2026.01.01
[小さくても強くてやさしい会社]
新しい年の始まりは、
目標や計画、数字の話から始まりがちです。
「今年は何をするのか」
「どこを変えていくのか」
もちろん、それらは経営にとって重要です。
しかし同時に、経営者にはもう一つ、
必ず向き合うべき問いがあります。
「この一年、何を変えずに守り続けるのか。
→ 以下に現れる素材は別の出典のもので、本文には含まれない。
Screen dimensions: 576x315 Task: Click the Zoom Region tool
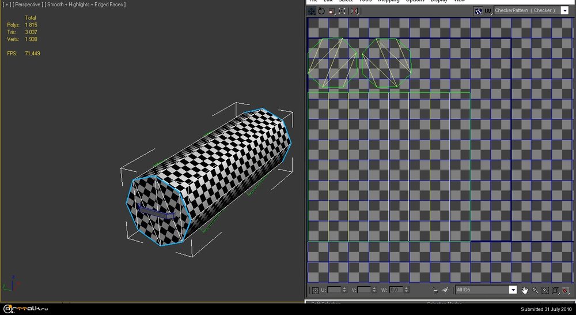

」
人を大切にする会社は、「変えるもの」と「変えないもの」を経営として区分している
人を大切にする経営を実践している会社には、
共通する特徴があります。
それは、
変えていくものと、変えないものが、
経営として明確に区分されている
という点です。
環境や市場の変化に応じて変えていくのは、
やり方、仕組み、制度、手段です。
ここを変え続けることは、経営の責任でもあります。
一方で、
人への向き合い方や、組織としての姿勢までを
状況によって揺らがせてしまうと、
社員は安心して働くことができません。
・人の話を最後まで聴く
・困っている人を一人にしない
・都合の悪い情報も隠さず共有する
・失敗を責めず、学びに変える
これらは「方針」ではなく、
どんな状況でも変えてはいけない経営の軸です。
「変えない軸」が曖昧な組織は、判断がぶれる
変えないものが明確でない組織では、
判断がその場しのぎになります。
・昨日は許されたことが、今日は許されない。
・人によって言うことが違う。
・状況によって基準が変わる。
こうした状態は、
社員から判断力と主体性を奪います。
社員は「どう動けばよいか」を考える前に、
「怒られないための行動」を選ぶようになります。
それは、
人を大切にしている状態とは言えません。
変えない軸があるからこそ、変化に踏み出せる
一方で、
変えないものが明確な会社は、
変化に対してむしろ強くなります。
判断に迷ったとき、
立ち返る基準があるからです。
「この判断は、<人>を大切にしているだろうか」
「この変化は、相談しやすい空気を壊さないだろうか」
こうした問いが共有されている組織では、
変化のスピードが落ちることはありません。
迷い続ける時間がなくなる分、
決断が早くなります。
変えない軸とは、
変化を止めるためのものではなく、
変化を支えるための土台なのです。
一年の始まりに、経営者が示すべきもの
元旦(1月1日)は、
詳細な計画や数字を語る日ではありません。
それよりも、
「この会社は、今年も何を大切にし続けるのか」
を示す日です。
・今年も、相談しやすい会社である
・今年も、ミスを責めない会社である
・今年も、一人で抱え込ませない会社である
これらはスローガンではなく、
経営者自身が引き受ける覚悟です。
社員は、
言葉そのものよりも、
その後の日常の判断と行動を見ています。
変えないものは、日常の判断に表れる
変えないと決めたことは、
朝礼や会議、日々の声かけ、
困ったときの対応の中に表れます。
・相談されたとき、まず話を聴く
・不都合な報告から目を逸らさない
・失敗した人を孤立させない
こうした一つひとつの判断が、
会社の文化を形づくります。
文化は単なる宣言ではなく、
経営者の判断の積み重ねによって生まれます。
おわりに
新しい年に、
何を変えるかを考えることは大切です。
しかしそれ以上に、
何を変えずに守り続けるのかを決めることは、
経営の根幹です。
変えていくものと、
変えないものの区分を明確にすること。
それは、
人を大切にする経営を、「理想」ではなく
実行可能な経営判断にするための前提条件です。
今年も、
小さくても強くて、やさしい会社づくりを、
一緒に積み重ねていけたら嬉しく思います。